> [Work to do] Please report how many of the lines below contain the string "This", matching capitalization exactly. Give only the number.

> [Input material]
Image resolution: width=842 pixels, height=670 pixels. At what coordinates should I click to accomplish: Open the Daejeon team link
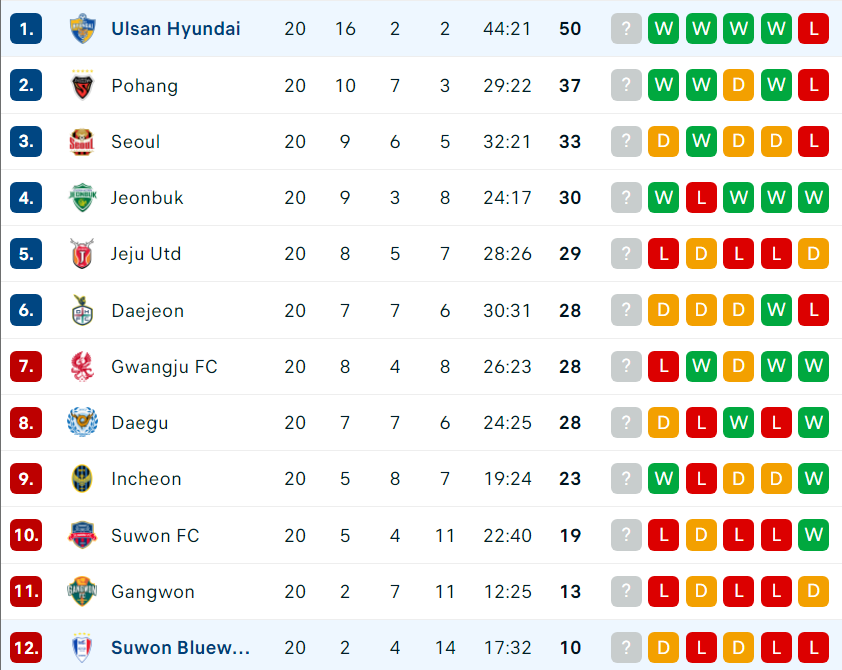(148, 310)
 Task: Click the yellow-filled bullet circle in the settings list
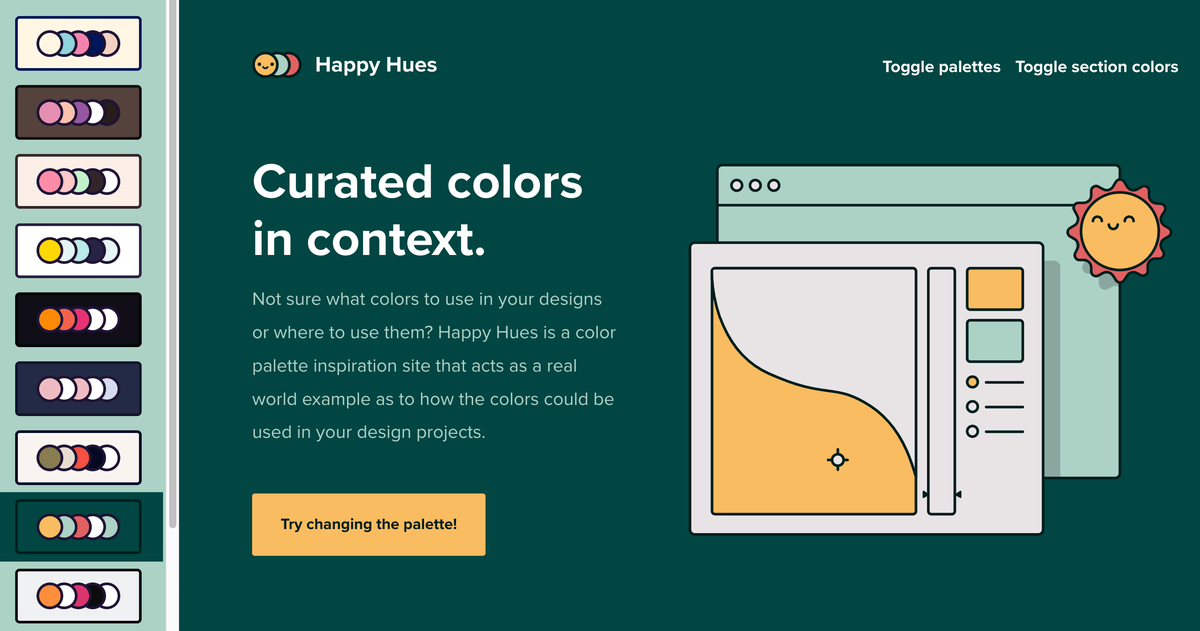pos(972,382)
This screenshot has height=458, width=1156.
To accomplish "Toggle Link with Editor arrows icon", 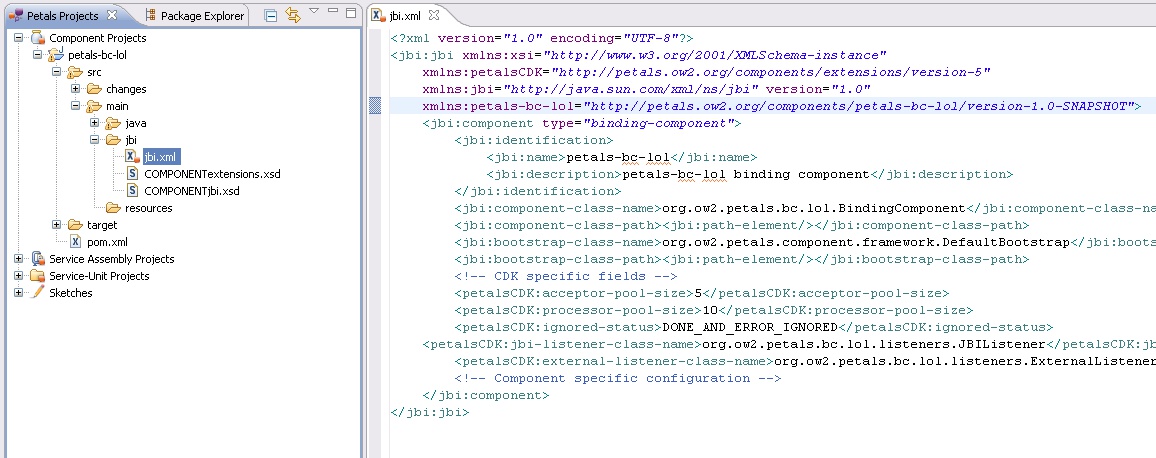I will 292,15.
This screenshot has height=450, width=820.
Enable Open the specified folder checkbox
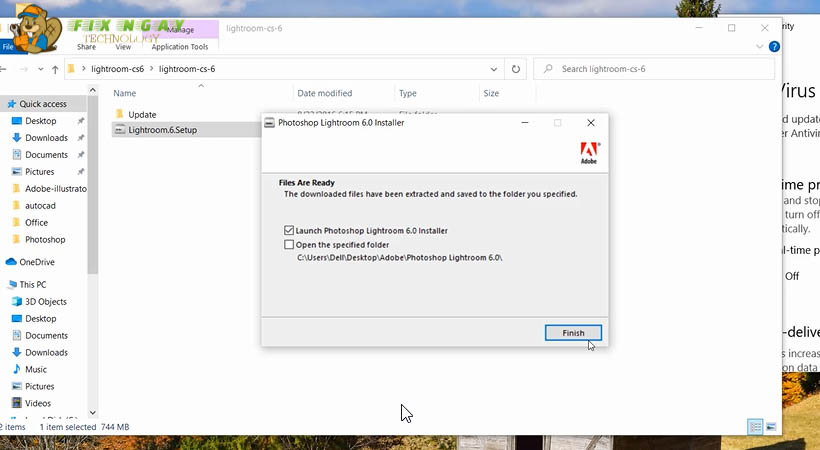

> [Result of the exercise] 2